Complessivamente il fatturato del Gruppo ha evidenziato nell’esercizio un decremento del 13,2%, con una riduzione del 5,8% nel corso del secondo semestre del 2009.

Settore vendita di prodotti collaterali
In un contesto di mercato di forte contrazione e con la saturazione dell’offerta di prodotti collaterali il Gruppo ha proposto solo prodotti di qualità che, pur scontando una contrazione nel 2009 del fatturato di 1,1 milioni di euro, hanno comunque garantito una marginalità più che positiva.

Settore Internet e multimediale
Il sito Quotidiano.net ha registrato nell’anno una media mensile di circa 2 milioni di utenti unici con circa 20 milioni di pagine viste, ed un incremento, sull’esercizio precedente, rispettivamente del 18,5% e del 15,4%. La costante politica di sviluppo commerciale ed il continuo arricchimento dei contenuti editoriali dei siti di proprietà, hanno permesso di incrementare in maniera significativa il fatturato della pubblicità nazionale, affidata in subconcessione al Sole 24 Ore Web system tramite la collegata Italia News e di ampliare i rapporti commerciali con la concessionaria di pubblicità del Gruppo, S.P.E. per la raccolta pubblicitaria locale e per annunci immobiliari.

Dal 30 settembre 2009, al compimento del decennio dalla creazione, il sito Quotidiano.net è stato aggiornato con una grafica innovativa ed arricchito di nuovi contenuti riscontrando immediatamente il consenso dei visitatori.

Il risultato economico dell’esercizio 2009 della capogruppo Poligrafici Editoriale S.p.A. evidenzia una perdita di 3 milioni di euro. Nell’esercizio precedente il conto economico registrava un utile di 0,3 milioni di euro. Il margine operativo lordo è positivo per 4,3 milioni di euro contro i 14,4 milioni di euro dell’esercizio precedente. Al netto della plusvalenza rilevata nel 2008 il margine operativo migliora di 4,3 milioni di euro.

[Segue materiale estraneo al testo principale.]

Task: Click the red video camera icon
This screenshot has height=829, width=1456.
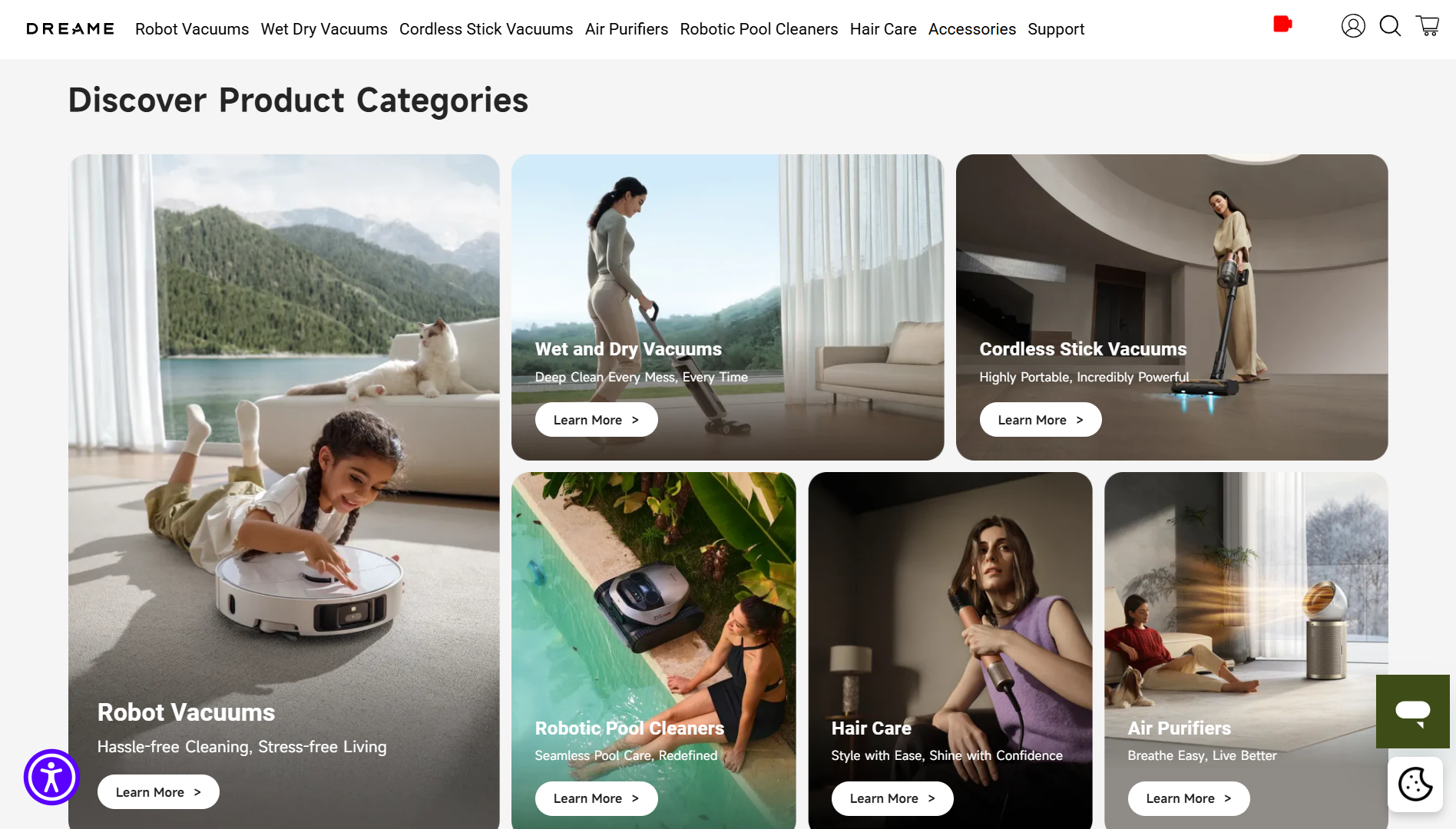Action: click(1282, 24)
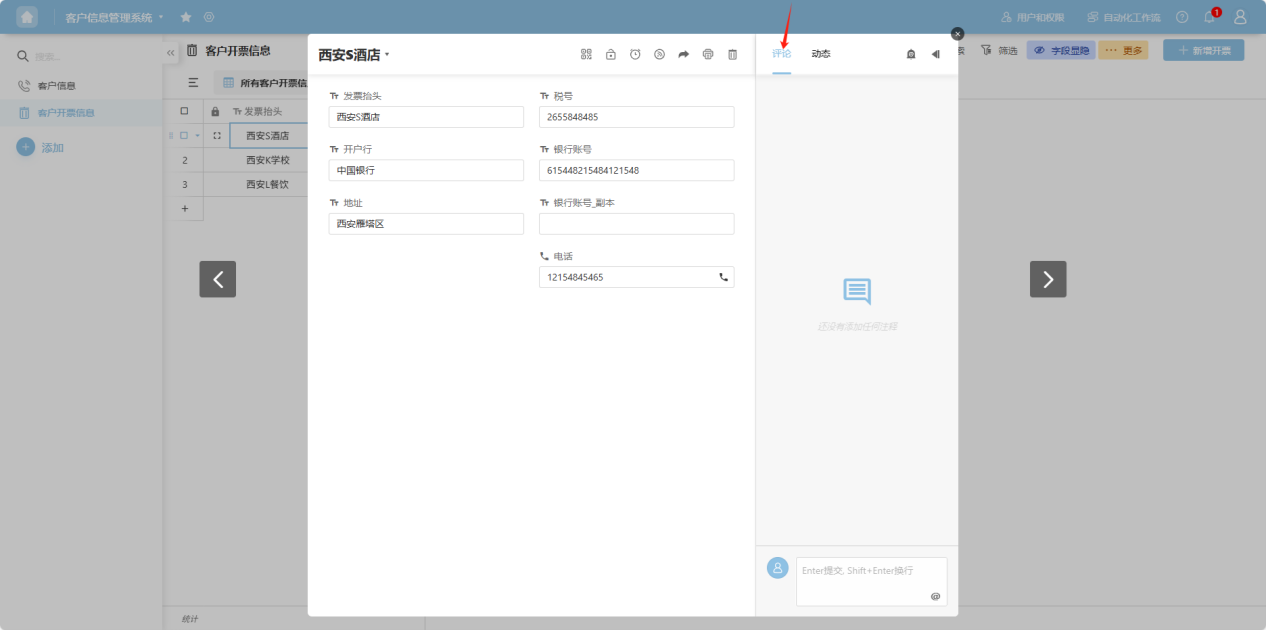Click the phone dial icon in 电话 field
Image resolution: width=1266 pixels, height=630 pixels.
(x=723, y=277)
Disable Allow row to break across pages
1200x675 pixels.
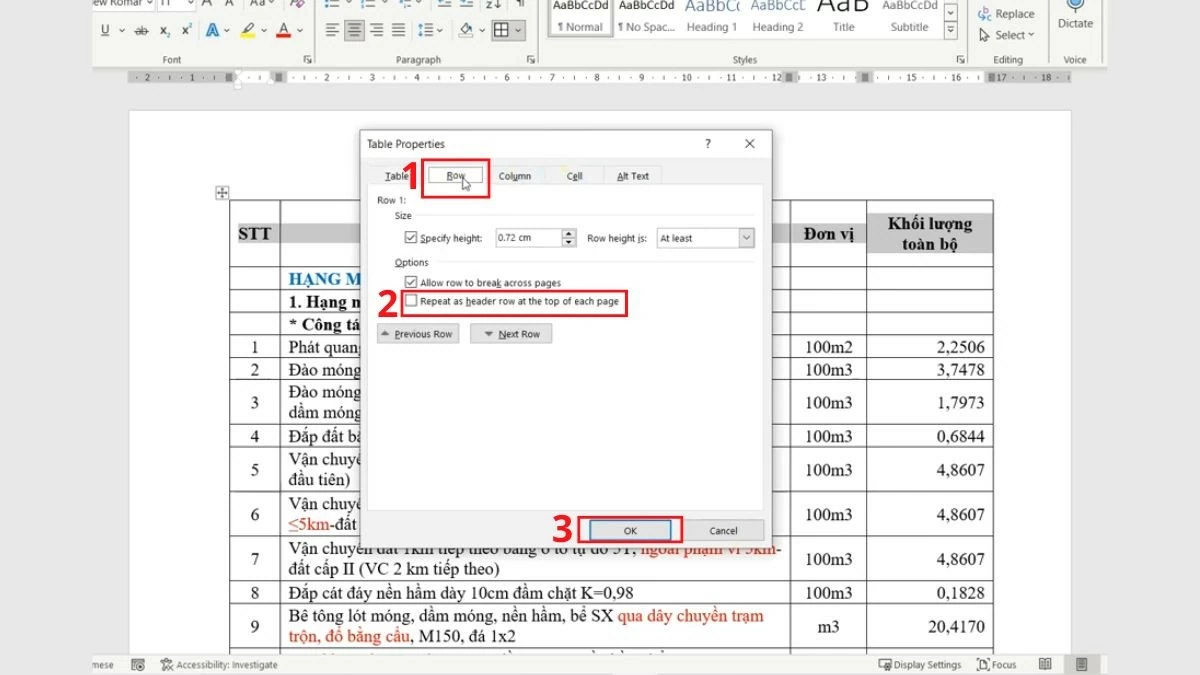410,283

L’evoluzione della situazione macro economica nel 2010 e gli effetti che si rifletteranno sui settori in cui opera la società restano di difficile valutazione anche se il trend positivo, registrato dalla raccolta pubblicitaria nei primi mesi del 2010, lascia intravedere segnali positivi. In presenza dei durevoli effetti degli interventi già attuati sui costi, i risultati di gestione previsti per il 2010, pur condizionati dall’evoluzione della raccolta pubblicitaria, dovrebbero evidenziare un miglioramento rispetto a quanto registrato nell’attuale esercizio se non si verificheranno fatti ad oggi non prevedibili.